In my Dottie Manderson mysteries, I have two detectives who are the ‘main’ protagonists, Dottie herself of course, and Inspector William Hardy, with a supporting cast of around a dozen other ‘regulars’. Then each story has its own characters on top of that. My protagonists are not isolated individuals brooding alone with their ghosts or their issues. No, mine both have families who pop in and out, often the source of useful information or connections, or they can act as a sounding board for ideas and theories, or just provide encouragement in low moments.
About to press ‘upload’ on The Spy Within a couple of years ago
But making characters really stand out can be a challenge. There are reasons for this. Obviously the first reason is me. I have only a limited experience of life, and limited skill as a writer.
I think that’s the same for most of us. We always bring our own life experiences, attitudes, beliefs, our flaws and strengths with us when we create anything. It’s been said that authors put something of themselves into what they create. How can they not? So I try to compensate for this by doing research, and by trying to create people who are not much like me. I’m not sure how well I succeed with that. However, I’m not young, I’m not elegant or fashion-conscious and so I like to think Dottie is not too much like me. Though I am incredibly nosy.
I don’t like to read books where the detective is perfect. I’m sure I’m not alone in saying I’m bored by protagonists who are perfect, who always behave the right way, say the right thing, do the right thing, who think clearly at all times and never make mistakes or get confused, puzzled or just plain upset. My characters are all too flawed, and as readers will know, they sometimes make disastrous decisions. And, like us, then have to live with the consequences.
I’d like to think they grow. I sometimes stop reading a series if I feel the protagonist continually makes the same mistakes, or acts in an implausible or unprofessional manner despite twenty years as a police inspector etc. Because in real life we do learn, most of the time, don’t we? Or we try to. And if we don’t, sooner or later we get called into the office and the boss tells us we are going to be unemployed.

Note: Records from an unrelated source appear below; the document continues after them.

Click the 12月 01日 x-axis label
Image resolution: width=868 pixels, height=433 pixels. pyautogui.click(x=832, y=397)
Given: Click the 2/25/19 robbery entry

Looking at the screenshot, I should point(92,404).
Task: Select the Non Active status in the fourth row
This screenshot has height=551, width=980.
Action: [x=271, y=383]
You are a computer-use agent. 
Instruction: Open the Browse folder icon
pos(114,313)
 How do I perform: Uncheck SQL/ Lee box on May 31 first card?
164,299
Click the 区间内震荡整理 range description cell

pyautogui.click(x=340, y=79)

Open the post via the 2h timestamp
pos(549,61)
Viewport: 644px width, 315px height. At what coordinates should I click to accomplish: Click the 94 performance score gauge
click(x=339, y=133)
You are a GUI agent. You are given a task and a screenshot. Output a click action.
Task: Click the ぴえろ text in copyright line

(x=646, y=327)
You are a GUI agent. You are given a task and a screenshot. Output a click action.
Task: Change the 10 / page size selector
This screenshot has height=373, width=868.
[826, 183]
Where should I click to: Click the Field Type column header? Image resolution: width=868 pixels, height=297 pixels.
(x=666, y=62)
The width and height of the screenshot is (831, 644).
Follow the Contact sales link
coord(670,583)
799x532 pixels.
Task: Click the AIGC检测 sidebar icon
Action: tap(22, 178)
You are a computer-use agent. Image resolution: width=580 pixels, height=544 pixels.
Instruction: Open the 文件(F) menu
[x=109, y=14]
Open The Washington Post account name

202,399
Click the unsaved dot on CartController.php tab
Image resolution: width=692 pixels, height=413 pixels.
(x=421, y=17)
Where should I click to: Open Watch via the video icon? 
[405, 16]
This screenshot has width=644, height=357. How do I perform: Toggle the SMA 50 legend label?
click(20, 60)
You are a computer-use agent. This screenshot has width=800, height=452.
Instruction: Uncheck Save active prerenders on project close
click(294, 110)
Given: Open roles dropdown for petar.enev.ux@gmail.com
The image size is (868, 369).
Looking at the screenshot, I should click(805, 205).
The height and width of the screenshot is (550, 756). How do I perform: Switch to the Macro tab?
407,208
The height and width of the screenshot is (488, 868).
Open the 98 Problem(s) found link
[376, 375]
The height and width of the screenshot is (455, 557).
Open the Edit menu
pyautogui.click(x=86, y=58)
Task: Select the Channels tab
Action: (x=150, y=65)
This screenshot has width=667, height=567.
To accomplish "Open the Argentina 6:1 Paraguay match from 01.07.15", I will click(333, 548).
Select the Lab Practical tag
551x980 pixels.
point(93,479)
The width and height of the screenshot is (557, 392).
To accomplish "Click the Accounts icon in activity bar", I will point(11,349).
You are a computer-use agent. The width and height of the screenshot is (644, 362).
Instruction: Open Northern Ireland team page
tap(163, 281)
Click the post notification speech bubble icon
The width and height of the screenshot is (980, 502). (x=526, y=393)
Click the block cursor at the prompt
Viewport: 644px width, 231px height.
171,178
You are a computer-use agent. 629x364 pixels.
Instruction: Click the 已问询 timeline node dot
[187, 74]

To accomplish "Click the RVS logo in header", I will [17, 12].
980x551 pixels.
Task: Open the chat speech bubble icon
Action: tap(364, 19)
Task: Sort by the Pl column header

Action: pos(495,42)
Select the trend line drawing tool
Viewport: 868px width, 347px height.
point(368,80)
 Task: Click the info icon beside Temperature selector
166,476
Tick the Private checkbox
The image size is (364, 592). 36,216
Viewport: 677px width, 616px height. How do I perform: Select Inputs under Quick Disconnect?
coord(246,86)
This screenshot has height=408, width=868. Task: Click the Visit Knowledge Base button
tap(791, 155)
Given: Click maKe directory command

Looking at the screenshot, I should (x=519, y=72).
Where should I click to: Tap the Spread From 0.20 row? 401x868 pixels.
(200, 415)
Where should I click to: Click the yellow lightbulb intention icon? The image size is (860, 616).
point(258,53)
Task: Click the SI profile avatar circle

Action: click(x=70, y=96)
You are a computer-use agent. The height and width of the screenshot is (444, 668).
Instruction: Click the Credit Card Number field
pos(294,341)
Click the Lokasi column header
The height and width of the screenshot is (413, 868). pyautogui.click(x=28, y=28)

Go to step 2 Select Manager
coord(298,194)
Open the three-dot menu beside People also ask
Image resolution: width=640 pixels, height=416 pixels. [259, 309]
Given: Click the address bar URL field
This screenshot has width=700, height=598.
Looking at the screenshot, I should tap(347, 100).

The gorgeous Gary Cooper – in my head this is a bit what William looks like.
Does William grow? I think he grows a little. He becomes more accepting of himself and his situation as a working copper, and doesn’t spend too much time agonising over the past. He makes some stupid mistakes, but Dottie does too, so we have to forgive him, don’t we?
Does Dottie grow? I think she does. When we meet her in book 1, Night and Day, she is very young (19) and is mainly interested in having fun and dancing with attractive young men. After two years of stumbling over corpses, she has become more confident, more caring towards others, she is more mature, and is growing a career and trying to understand the world around her, losing her childish idealisation of people. But I like to think she stays true to herself: she passionately believes in working hard, doing the right thing, and in trying to help people. She is terminally nosy and always wants to understand what’s going on in people’s lives. And of course, to help if she can. But she still loves to dance. (With a certain someone…)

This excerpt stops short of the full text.